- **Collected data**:
....
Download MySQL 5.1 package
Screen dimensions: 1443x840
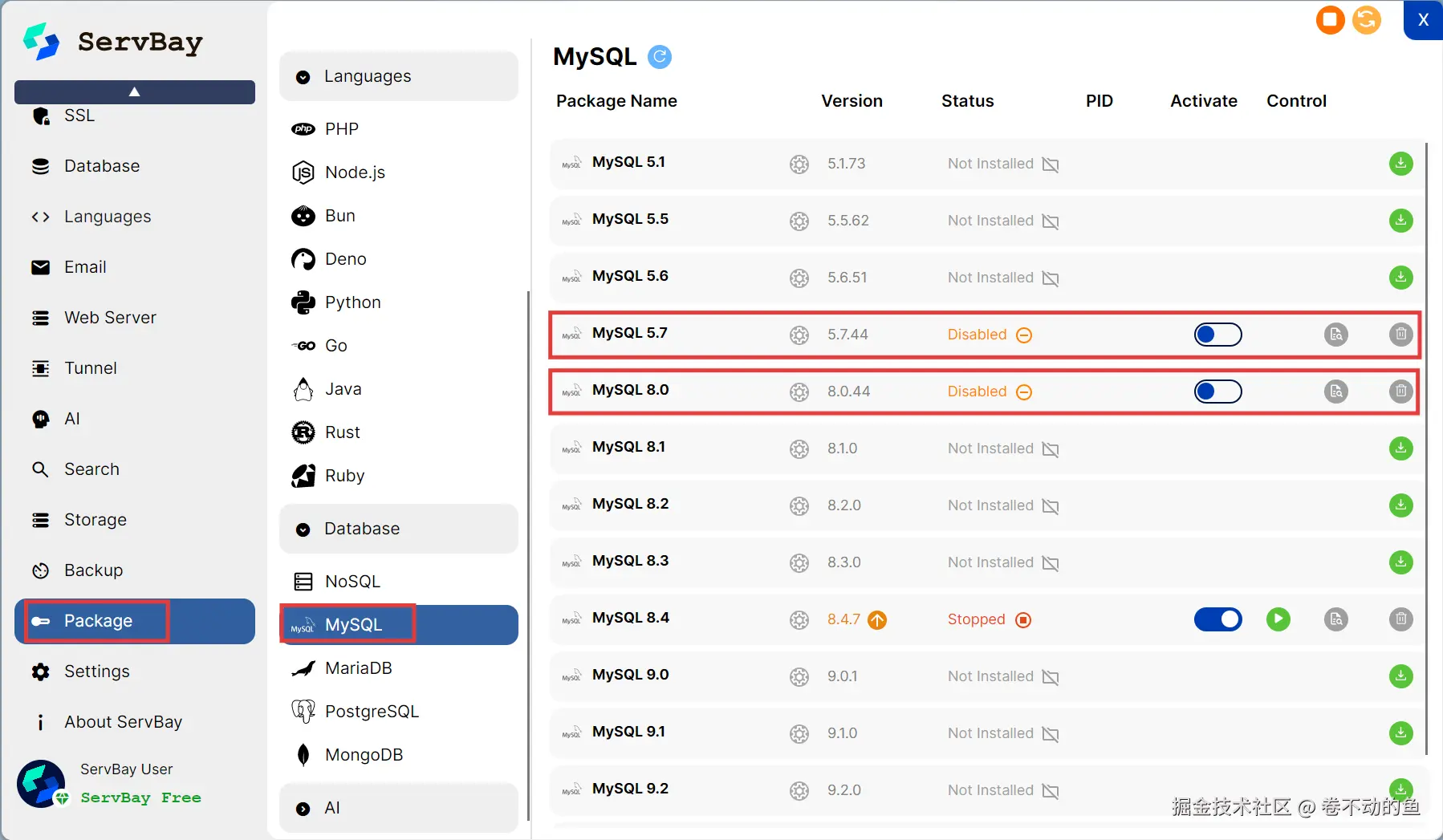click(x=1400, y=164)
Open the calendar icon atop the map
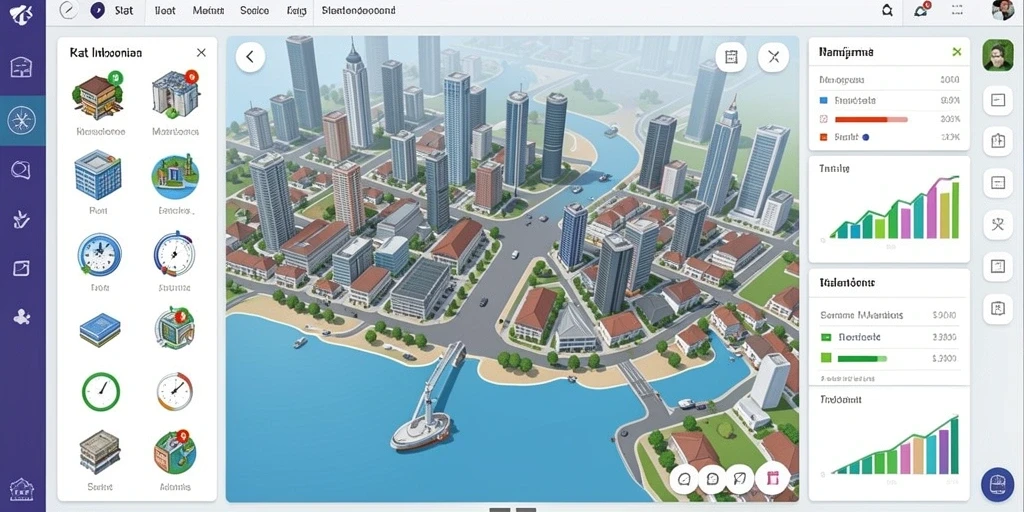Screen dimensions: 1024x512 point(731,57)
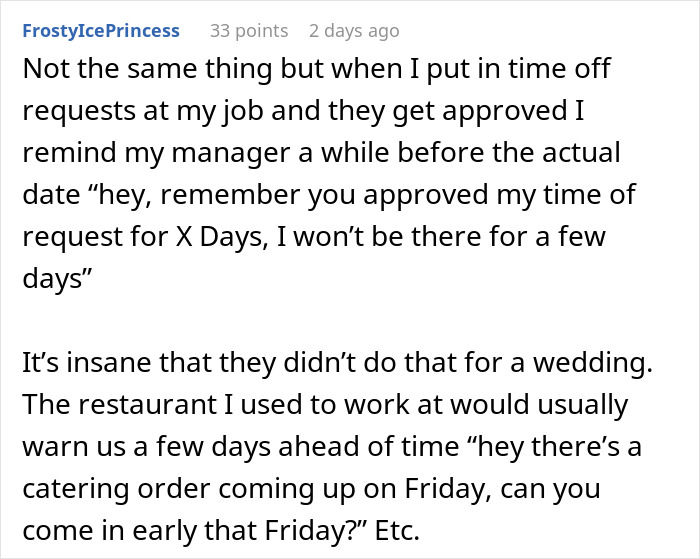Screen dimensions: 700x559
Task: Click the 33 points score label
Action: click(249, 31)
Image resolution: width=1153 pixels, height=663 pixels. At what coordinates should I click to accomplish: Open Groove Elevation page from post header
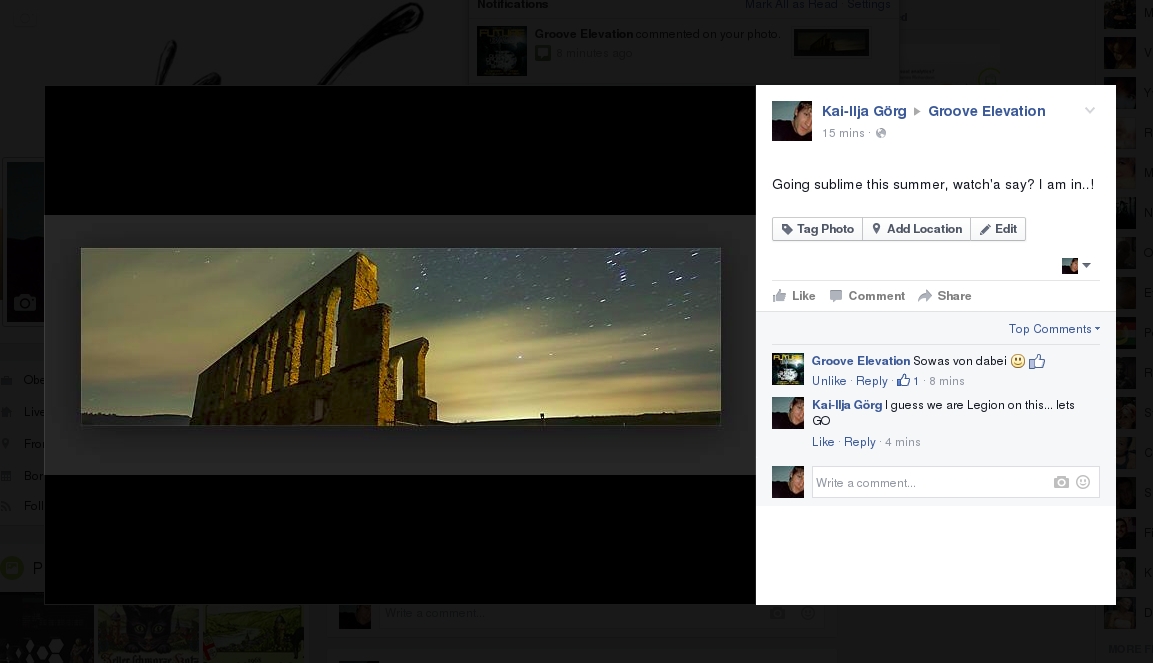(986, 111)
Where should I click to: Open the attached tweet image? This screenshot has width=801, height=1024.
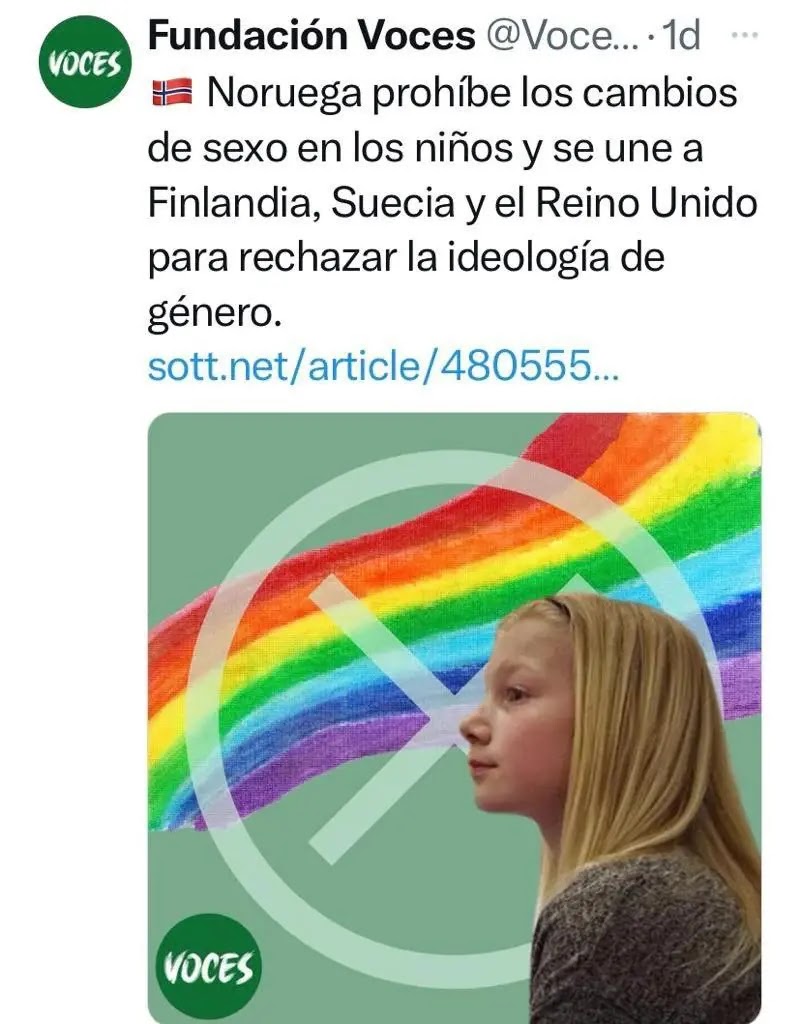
....
- **EXERCISE PROMPT**: Print the entries above word for word, without pictures.

- **RESPONSE**:
Download MySQL 5.1 package
Screen dimensions: 1443x840
click(x=1400, y=164)
Open the calendar icon atop the map
Screen dimensions: 1024x512 point(731,57)
Screen dimensions: 700x559
Task: Click the 33 points score label
Action: click(249, 31)
Image resolution: width=1153 pixels, height=663 pixels. At what coordinates should I click to accomplish: Open Groove Elevation page from post header
(986, 111)
Where should I click to: Open the attached tweet image? This screenshot has width=801, height=1024.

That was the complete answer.